The risk of bleeding or stroke is small in adults 59 years and younger and moderate in those 60 to 69 years. Although the risks could not be determined in adults 70 years and older, the USPSTF says that the potential harms are significant and the benefits in terms of colorectal cancer are lower in this age group.

The USPSTF points out that the optimal dose of aspirin for CVD prevention is unknown, with primary prevention trials showing benefits with a wide range of doses. Given the association between bleeding risk and increasing aspirin dose, they suggest a "pragmatic" dose of 81 mg/day.

The draft recommendations nevertheless recognize that there are a number of "important" research gaps in the use of aspirin for the prevention of CVD and colorectal cancer.

Specifically, they say that more research is needed on the effect of aspirin in different subgroups, the best dosing strategies, the long-term impact of aspirin in patients with previous adenoma, and the durability of aspirin's effects if it is discontinued.

First Recommendation for Cancer Prevention

"I think the real news here is the colon cancer recommendations," commented Ranit Mishori, MD, MHS, FACP, associate professor of family medicine at the Georgetown University School of Medicine in Washington, DC. "It's first time that aspirin is considered for preventive therapy for cancer by an official, highly respected, well-regarded organization," she told Medscape Medical News. "I think we're going to be seeing more recommendations for cancer prevention with aspirin in the future, because there are multiple studies going on right now looking at the benefits of aspirin for the prevention of other cancers, including lung cancer, melanoma and prostate cancer," she added. However, Dr Mishori expressed concern that the recommendations would encourage patients to see aspirin as the only prevention strategy they need to follow.

She told Medscape Medical News: "There's no magic bullets in health and in medicine, and every time that the headlines make bold statements about 'take this to prevent that,' there's a risk that individuals will take it as, 'All I have to do is take that statin, all I have to do is take aspirin, or all I have to do is take that obesity pill, or whatever you want'."

Dr Mishori continued: "This is just one additional factor in a larger strategy for prevention of cancer or cardiovascular diseases, so nothing should be taken as the only one solution, and that applies here as well."

Another potential issue is that of adherence because of the length of time that patients will have to take aspirin to see a benefit.
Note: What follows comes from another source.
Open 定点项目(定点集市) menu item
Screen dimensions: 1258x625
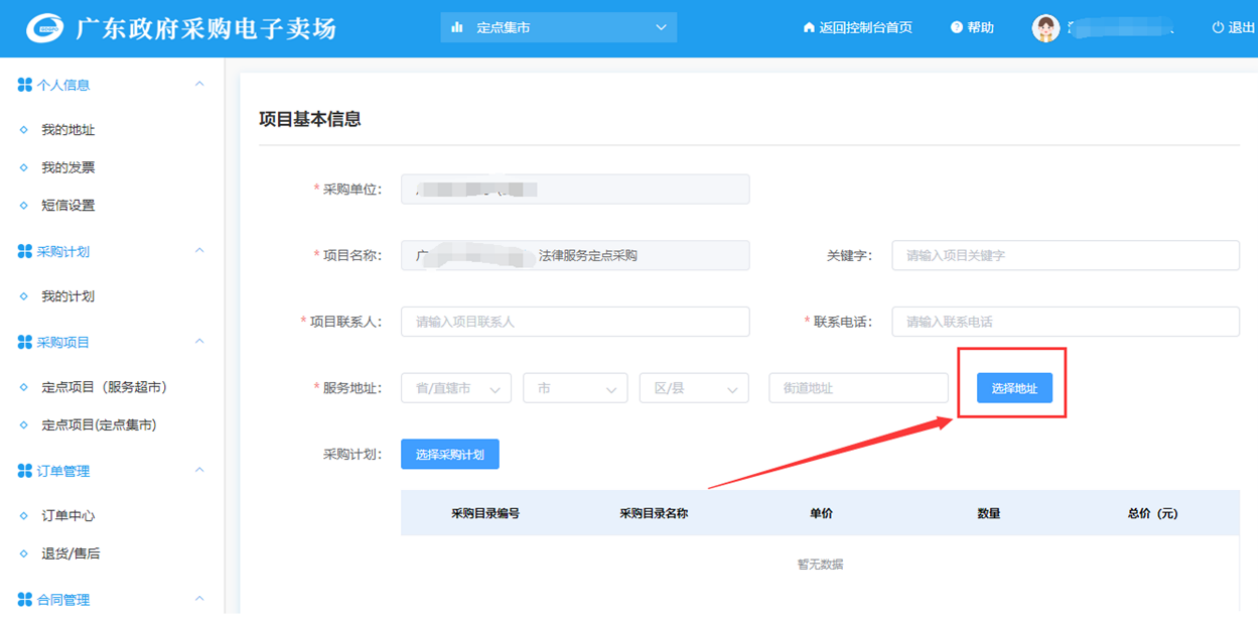99,425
She said: "We all know that, when patients are given prescriptions, even for 1 week of antibiotics or 2 weeks, or anything that is actually important for an acute condition, a large percentage of patients may not even fill the prescription and, if they do fill it, they take it for a few days and then they stop."

Dr Nissen believes the draft recommendations could do more ham than good. He said: "Most people who are taking aspirin right now are the worried well. They are not people that should be taking aspirin and I believe that the net harms probably exceed the benefits for many of people."

He explained that there is a lack of randomized controlled trials to support the statements, adding: "So they are speculating. They are kind of taking a guess at who would benefit. I don't think that's good public policy."

"I think you want to have very clear evidence of benefit before you treat large groups of patients with a therapy that has both risks as well as benefits," he said.

The lack of hard evidence has consequently resulted in a series of recommendations that give out a complicated message about who should take aspirin. "I think that, frankly, patients and primary care physicians are going to be very confused by these recommendations," Dr Nissen said.

He continued: "I think that one of the reasons why it's not clear that there's a benefit from aspirin is that other therapies have so significantly lowered the event rate that there isn't a lot of room for benefit from aspirin."

Dr Nissen concluded: "I think these are a very confused, complicated set of recommendations that are not going to clarify for physicians who to treat and who not to treat."

The authors have disclosed no relevant financial relationships.